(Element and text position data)

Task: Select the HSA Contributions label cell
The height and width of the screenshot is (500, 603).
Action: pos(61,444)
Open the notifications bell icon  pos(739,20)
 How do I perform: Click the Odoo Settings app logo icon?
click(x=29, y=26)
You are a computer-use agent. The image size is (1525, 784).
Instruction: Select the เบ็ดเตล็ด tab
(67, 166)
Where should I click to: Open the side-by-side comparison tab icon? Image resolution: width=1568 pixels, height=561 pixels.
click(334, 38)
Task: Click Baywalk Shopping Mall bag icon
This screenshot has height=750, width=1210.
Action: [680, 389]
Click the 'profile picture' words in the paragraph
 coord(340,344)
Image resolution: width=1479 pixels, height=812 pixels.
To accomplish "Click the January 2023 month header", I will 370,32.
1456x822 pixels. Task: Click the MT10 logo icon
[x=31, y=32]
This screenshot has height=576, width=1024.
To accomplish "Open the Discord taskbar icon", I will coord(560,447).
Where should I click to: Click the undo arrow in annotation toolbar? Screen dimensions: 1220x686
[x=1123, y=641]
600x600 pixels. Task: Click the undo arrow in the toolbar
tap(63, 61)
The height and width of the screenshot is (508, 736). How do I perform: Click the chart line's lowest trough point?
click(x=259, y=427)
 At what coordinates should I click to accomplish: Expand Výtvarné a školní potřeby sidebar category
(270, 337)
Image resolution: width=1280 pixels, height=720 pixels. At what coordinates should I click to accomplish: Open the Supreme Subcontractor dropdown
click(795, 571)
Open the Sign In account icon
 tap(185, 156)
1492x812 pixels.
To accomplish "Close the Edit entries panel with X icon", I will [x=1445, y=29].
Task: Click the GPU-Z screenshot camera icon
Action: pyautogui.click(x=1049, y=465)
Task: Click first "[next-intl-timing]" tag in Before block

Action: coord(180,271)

» Work to be completed
Rewrite everything in the rows from "Where should I click to: Open" down to "Action: [680, 389]", both ends included, leaving the requests unchanged and subtracting 71 from every coordinate in the answers.

» Written response
Where should I click to: Open the side-by-side comparison tab icon? Image resolution: width=1568 pixels, height=561 pixels.
click(263, -33)
Task: Click Baywalk Shopping Mall bag icon
This screenshot has height=750, width=1210.
Action: [609, 318]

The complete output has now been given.